(Beginning of Provided material)

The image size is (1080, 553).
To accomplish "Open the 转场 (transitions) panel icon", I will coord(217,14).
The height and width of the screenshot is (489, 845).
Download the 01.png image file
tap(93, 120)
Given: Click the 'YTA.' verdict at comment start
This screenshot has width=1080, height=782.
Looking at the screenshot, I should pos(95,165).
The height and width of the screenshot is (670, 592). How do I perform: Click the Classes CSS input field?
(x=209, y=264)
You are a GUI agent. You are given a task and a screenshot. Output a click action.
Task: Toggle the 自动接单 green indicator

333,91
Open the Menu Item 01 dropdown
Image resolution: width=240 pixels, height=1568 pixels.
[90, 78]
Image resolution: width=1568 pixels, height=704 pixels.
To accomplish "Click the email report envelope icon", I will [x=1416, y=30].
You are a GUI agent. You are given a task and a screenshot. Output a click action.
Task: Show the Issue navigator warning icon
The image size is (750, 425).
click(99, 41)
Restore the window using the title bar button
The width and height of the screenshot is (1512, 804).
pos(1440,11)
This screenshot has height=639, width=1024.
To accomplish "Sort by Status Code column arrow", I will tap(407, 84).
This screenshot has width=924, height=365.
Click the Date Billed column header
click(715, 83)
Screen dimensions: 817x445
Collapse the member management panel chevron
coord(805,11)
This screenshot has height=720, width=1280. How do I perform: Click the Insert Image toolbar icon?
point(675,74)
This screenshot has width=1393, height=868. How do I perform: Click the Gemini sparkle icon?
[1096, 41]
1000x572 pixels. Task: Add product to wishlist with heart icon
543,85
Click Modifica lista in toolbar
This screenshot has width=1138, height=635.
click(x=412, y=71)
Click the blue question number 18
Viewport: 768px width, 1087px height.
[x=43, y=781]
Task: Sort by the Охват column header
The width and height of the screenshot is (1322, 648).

(End of Provided material)

■ Required action ■
All of the material should appear again, reproduced word for word.

■ Solution to this exercise ■
The image size is (1080, 553).
To accomplish "Open the 转场 (transitions) panel icon", I will coord(217,14).
The height and width of the screenshot is (489, 845).
Download the 01.png image file
tap(93, 120)
Given: Click the 'YTA.' verdict at comment start
This screenshot has width=1080, height=782.
Looking at the screenshot, I should pos(95,165).
The height and width of the screenshot is (670, 592). How do I perform: Click the Classes CSS input field?
(x=209, y=264)
You are a GUI agent. You are given a task and a screenshot. Output a click action.
Task: Toggle the 自动接单 green indicator

333,91
Open the Menu Item 01 dropdown
Image resolution: width=240 pixels, height=1568 pixels.
[90, 78]
Image resolution: width=1568 pixels, height=704 pixels.
To accomplish "Click the email report envelope icon", I will [x=1416, y=30].
You are a GUI agent. You are given a task and a screenshot. Output a click action.
Task: Show the Issue navigator warning icon
The image size is (750, 425).
click(99, 41)
Restore the window using the title bar button
The width and height of the screenshot is (1512, 804).
pos(1440,11)
This screenshot has height=639, width=1024.
To accomplish "Sort by Status Code column arrow", I will tap(407, 84).
This screenshot has width=924, height=365.
Click the Date Billed column header
click(715, 83)
Screen dimensions: 817x445
Collapse the member management panel chevron
coord(805,11)
This screenshot has height=720, width=1280. How do I perform: Click the Insert Image toolbar icon?
point(675,74)
This screenshot has width=1393, height=868. How do I perform: Click the Gemini sparkle icon?
[1096, 41]
1000x572 pixels. Task: Add product to wishlist with heart icon
543,85
Click Modifica lista in toolbar
This screenshot has width=1138, height=635.
click(x=412, y=71)
Click the blue question number 18
Viewport: 768px width, 1087px height.
[x=43, y=781]
Task: Sort by the Охват column header
The width and height of the screenshot is (1322, 648).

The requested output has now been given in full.